ARCHIV - 01.03.2022, ---: Messinstrumente zeigen den Leitungsdruck der Rohrleitungen eines Gaspeichers an. Mehrere Bundesländer wollen über die Notfallpläne mitbestimmen, nach denen hierzulande das Gas bei akuter Knappheit verteilt und rationiert würde. Foto: Axel Heimken/dpa +++ dpa-Bildfunk +++

Several federal states want to have a say in the emergency plans, according to which gas would be distributed and rationed in the event of an acute shortage. In view of the considerable economic and social effects, this decision cannot be left to the Federal Network Agency alone, said Hamburg’s First Mayor, Peter Tschentscher (SPD), the “Welt”. “The federal government should involve the federal states in determining the baselines for prioritizing gas deliveries.”

It is about the heat and power supply for private consumers, but also about maintaining industrial production, on which the economy and many everyday goods depend, said Tschentscher.

Coal phase-out, climate change, sector coupling: The briefing for the energy and climate sector. For decision makers

Because the production chains are complexly networked, it is important to correctly assess the practical effects. “The knowledge of the countries and the regional gas network operators is of great importance.”

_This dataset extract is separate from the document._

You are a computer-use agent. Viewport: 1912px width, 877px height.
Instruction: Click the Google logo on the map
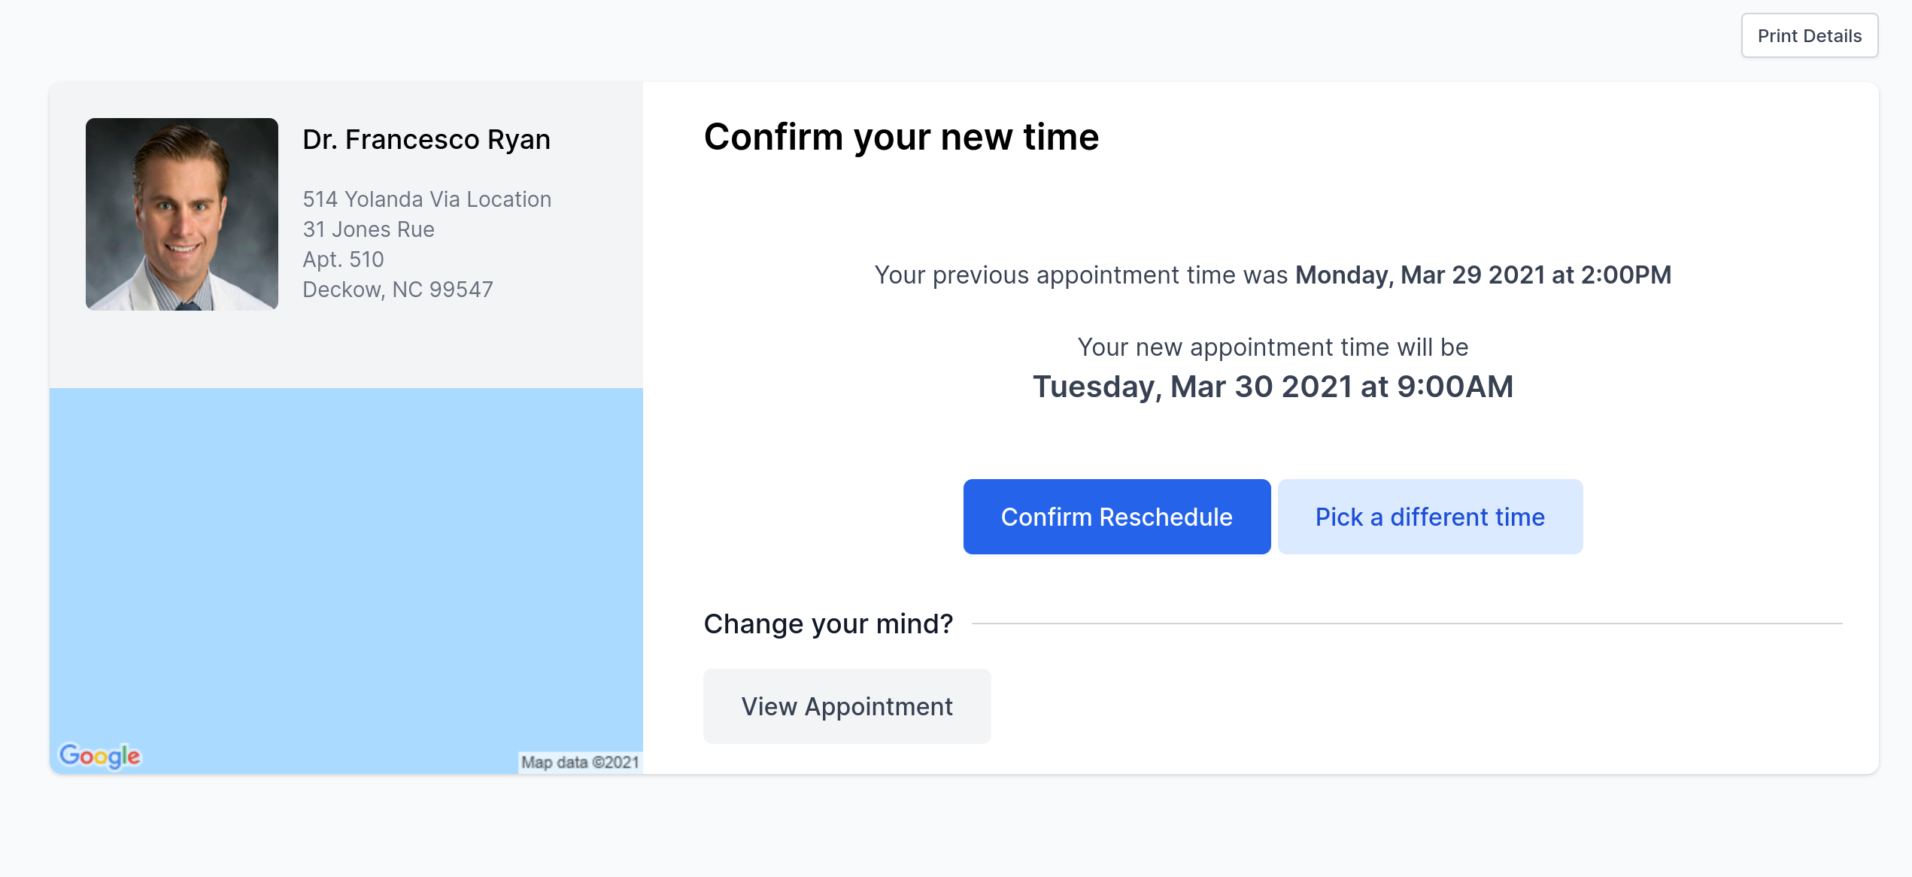(x=100, y=756)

Berlin’s Economics Senator Stephan Schwarz (independent) said that the Federal Network Agency was “clearly obliged” by law to make all the necessary preparations and to develop a basis for decision-making. But in an emergency, the decisions would affect the federal states. That is why they must be “seriously” included. The previous procedure let this “completely miss”.

The deputy CDU chairman Andreas Jung called on the federal government to provide guidelines. In an emergency, the central question would be “which sectors, product groups and supply chains are systemically relevant and therefore prioritized,” said Jung. The basic questions would be “value decisions” that could not be made by a head of authority.

At the weekend, the Federal Network Agency called on consumers to make more efforts to save energy so that Germany can get through the winter even if there is a gas shortage.

In the year to date, gas consumption is 14 percent lower than in the same period last year, said Klaus Müller, President of the German Press Agency. But you have to get closer to 20 percent.